■ **WHAT IS REQUIRED**:
Give again, word for word, each line below starting at the one that contains "Where should I click to: Switch" and ending at the one that contains "Task: Open the Pre-delivery check bookmark".

*** Opening of RECORD EXTRACTS ***

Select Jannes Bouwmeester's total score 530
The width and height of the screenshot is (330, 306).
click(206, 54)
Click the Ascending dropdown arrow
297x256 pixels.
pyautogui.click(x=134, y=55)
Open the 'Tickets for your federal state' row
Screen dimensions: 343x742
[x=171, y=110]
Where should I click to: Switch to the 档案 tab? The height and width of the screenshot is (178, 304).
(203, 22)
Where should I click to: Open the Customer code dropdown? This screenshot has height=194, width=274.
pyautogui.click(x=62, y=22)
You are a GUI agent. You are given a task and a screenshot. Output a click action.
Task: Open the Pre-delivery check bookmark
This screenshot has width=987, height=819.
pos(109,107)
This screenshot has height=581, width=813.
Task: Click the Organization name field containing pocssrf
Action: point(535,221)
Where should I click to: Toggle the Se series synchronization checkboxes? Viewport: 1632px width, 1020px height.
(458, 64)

*** Close of RECORD EXTRACTS ***
*** Opening of RECORD EXTRACTS ***

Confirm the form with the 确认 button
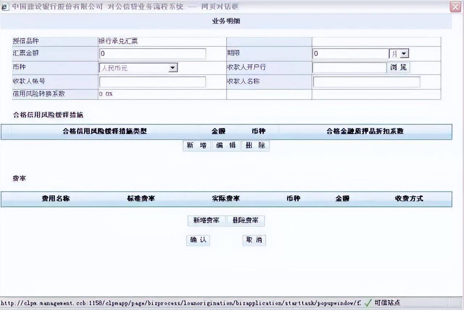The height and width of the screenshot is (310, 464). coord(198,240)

*** Close of RECORD EXTRACTS ***

■ **OUTPUT BELOW**:
Where should I click to: Switch to the 档案 tab? The height and width of the screenshot is (178, 304).
(203, 22)
Where should I click to: Open the Customer code dropdown? This screenshot has height=194, width=274.
pyautogui.click(x=62, y=22)
You are a GUI agent. You are given a task and a screenshot. Output a click action.
Task: Open the Pre-delivery check bookmark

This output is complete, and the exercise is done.